Эрвар внимательно его выслушал, и, увидев, что тому нечего больше сказать, он ему ответил, что всегда верил, когда требуется получить добрые известия, надо адресоваться к Министрам, но он позволит себе ему сказать, если у него были другие новости, прошедшие по его каналу, как он получил по нему эту, вовсе не следовало на ней основываться; он не тратил столько, как тот, на шпионов и, однако, ему служили лучше; он знал из абсолютно надежного источника, что Аббат был в Париже еще дважды по двадцать четыре часа назад, так что тот не должен быть особенно благодарен тем, кто утверждали ему обратное. Кольбер пожелал узнать, кто ему это сказал. Тот ответил ему, что это были люди не только видевшие его своими собственными глазами, но еще и пившие, и евшие вместе с ним. Кольбер не удовлетворился этим заявлением, однако, столь определенным, что яснее и быть не могло, по крайней мере, пока Эрвар ему не скажет, что это он сам видел его и ел вместе с Аббатом. Он пожелал, чтобы тот назвал ему этих персон, и Эрвар, не в силах больше защищаться после того, что он ему сказал, признался ему, что это была его же любовница; поскольку он был человеком удовольствий, и даже подчас искавшим их там, где ему не позволено было и думать этого делать, не совершая при этом преступления, превышавшего преступления обычные. Кольбер спросил его, если это Аббат был с ней, как же она осмелилась признаться в этом ему, кто мог бы ее приревновать; тот ему ответил, что дело обстояло не совсем так, как он подумал; но она отправилась к одной из ее подруг, кто посылала за ней, чтобы вместе поужинать; застолье было на четверых, потому как там оказался один человек Двора, кого она совсем не знала, ни она, ни ее подруга; он у нее спросил, как тот выглядел, и по манере, в какой она ему его обрисовала, он догадался, что это был Ла Фейад.

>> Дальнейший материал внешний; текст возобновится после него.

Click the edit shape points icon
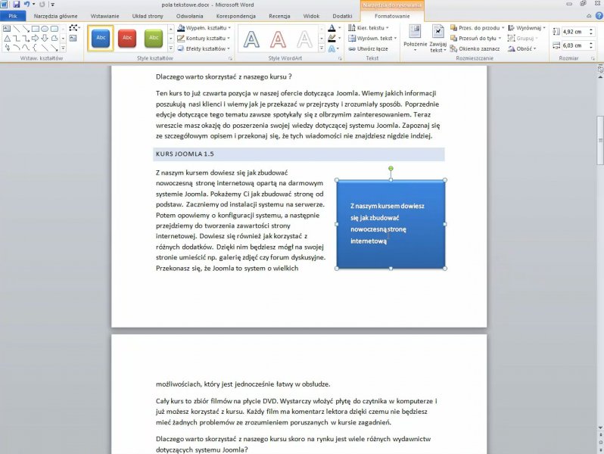The height and width of the screenshot is (454, 604). tap(73, 28)
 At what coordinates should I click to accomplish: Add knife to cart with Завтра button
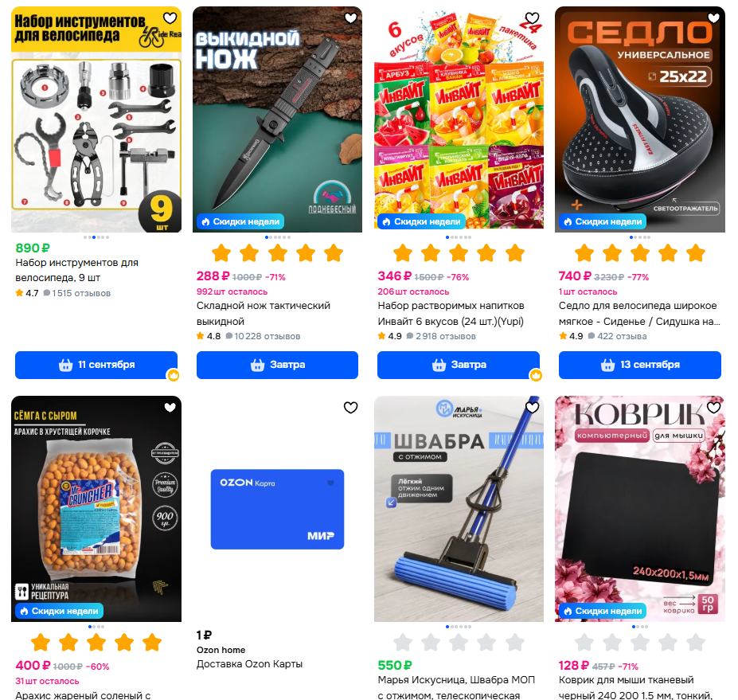tap(277, 365)
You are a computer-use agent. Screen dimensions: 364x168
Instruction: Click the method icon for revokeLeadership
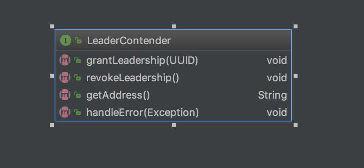[65, 78]
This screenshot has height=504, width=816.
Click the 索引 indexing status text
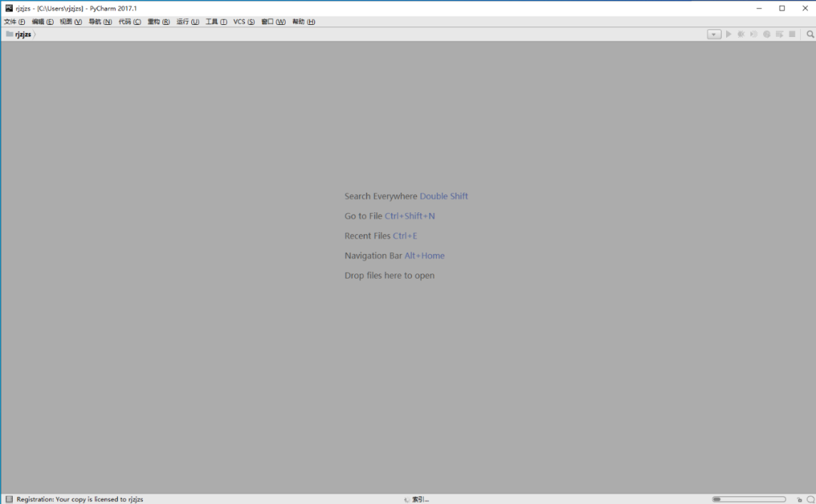tap(421, 499)
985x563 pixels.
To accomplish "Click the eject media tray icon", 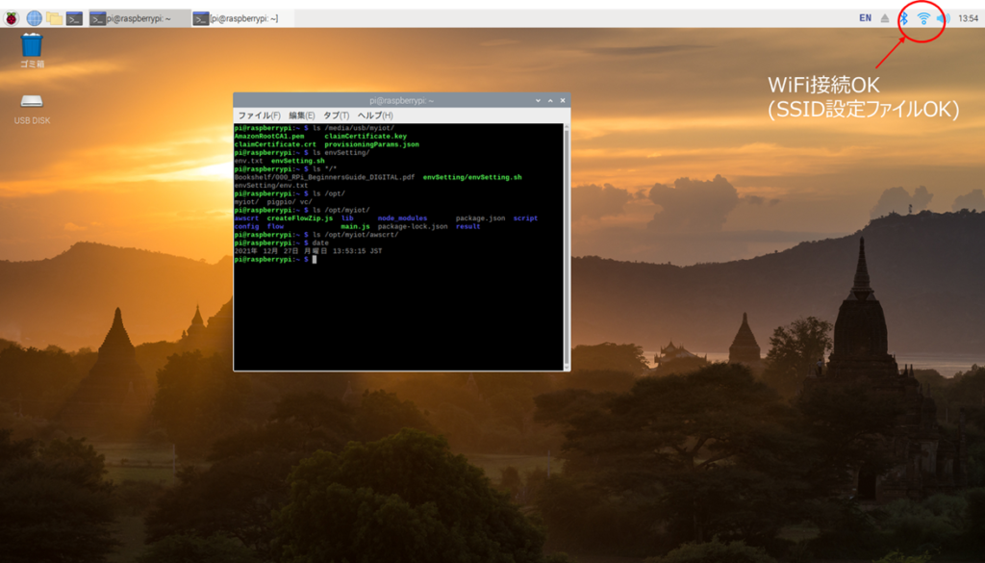I will pos(885,17).
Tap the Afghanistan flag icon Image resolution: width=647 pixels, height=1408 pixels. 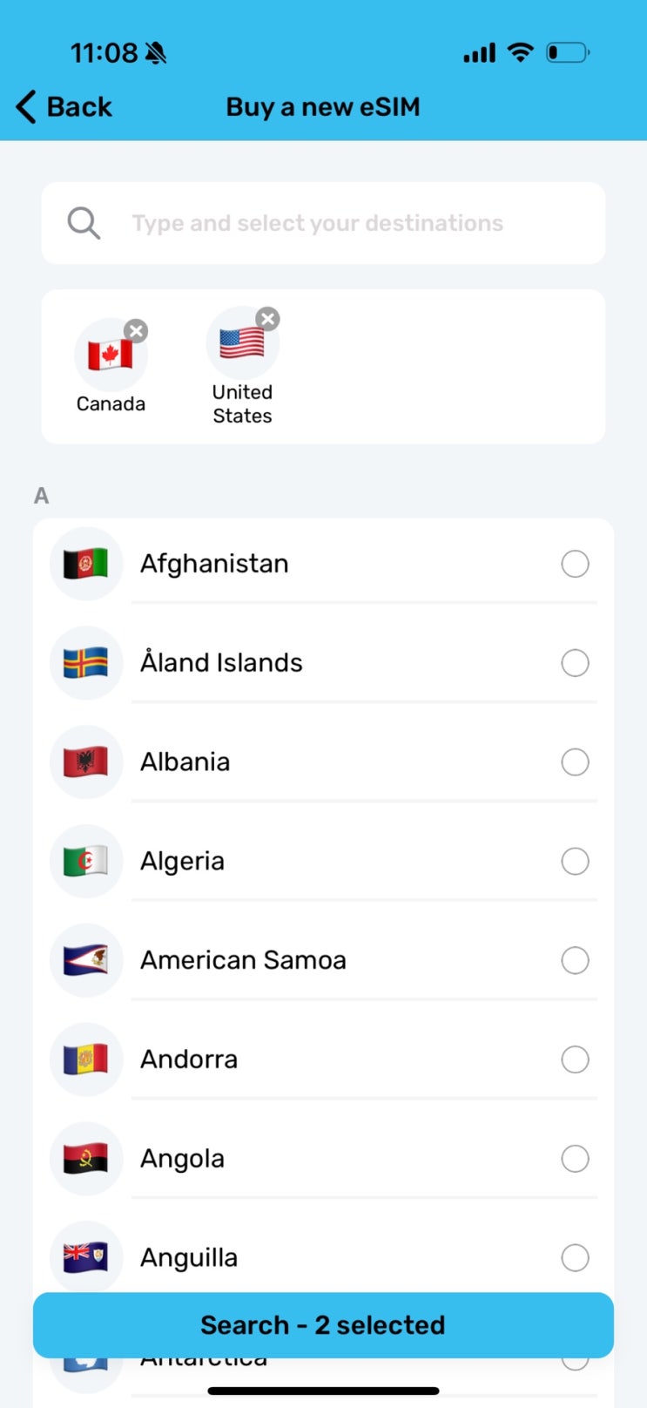point(86,564)
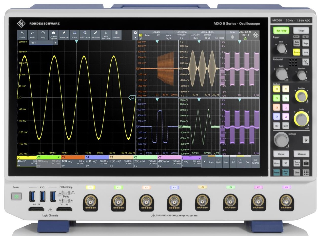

/Свидетельство публичной девки./ Месье Кольберу нечего было больше после этого сказать, и легко поверив подозрению Эрвара, что четвертым за этим ужином был тот, кого он ему назвал, Кольбер поговорил обо всем с Его Величеством. Король, естественно, любил Ла Фейада. Ему нравилось выслушивать, как тот выкладывал ему все свои нелепости; итак, ответив этому Министру, что несправедливо было бы обвинять и еще менее карать человека по простому подозрению, он отдал ему приказ прояснить это дело настолько, насколько он сможет. Кольбер мог бы посодействовать этому так, чтобы подобные вещи не случались больше в будущем, отправив Аббата в ссылку в Кимперкорантен, что казалось местом, куда удаляют тех, о ком не хотят больше слышать, или куда-нибудь в сторону Пиренеев, где видят столько же медведей, сколько и разумных людей. Но либо он не верил, что его месть будет достаточно этим утолена, или же он хотел взять Ла Фейада с поличным, поскольку он далеко не испытывал к нему такой же дружбы, как Король, он сказал Эрвару пообещать его любовнице от его имени тысячу экю, благодаря чему она предупредит его, когда Аббат возвратится в Париж. Не понадобилось бы такой тайны, если бы предупреждение должно было явиться от кого-либо иного, а не от публичных девок. Это было бы уже два свидетеля против Ла Фейада, предполагая во всяком случае, что речь шла о нем; но так как их свидетельство не принималось правосудием, а, к тому же, он еще и боялся, если воспользуется их посредничеством, как бы у него не спросили, откуда он их знает, он лучше предпочел запастись терпением, чем рисковать своей репутацией, желая ускорить свою месть.
Причина, по какой он не любил Ла Фейада, была та, что в день, когда я арестовал Месье Фуке, он находился во Дворе замка Нанта, где он и крикнул тому походя, якобы тот может рассчитывать, что он будет его слугой и на жизнь и на смерть, но не в ущерб интересам Его Величества. Он ни о чем, конечно, не подумал, когда выкинул штуку вроде этой, поскольку это означало обвинить этого Монарха в несправедливости или же в слабости, его, по чьему приказу, как он прекрасно знал, того и арестовали. Итак, здесь были задеты интересы Его Величества, а, следовательно, ничего не могло быть более неблагоразумного и более бессмысленного вместе, чем предложение услуг, с каким он обратился к пленнику; но так как он не обладал большим рассудком, он не придал этому особого значения. Совсем наоборот, он был очень доволен собственной персоной, что вот так отличился на виду у всего Двора.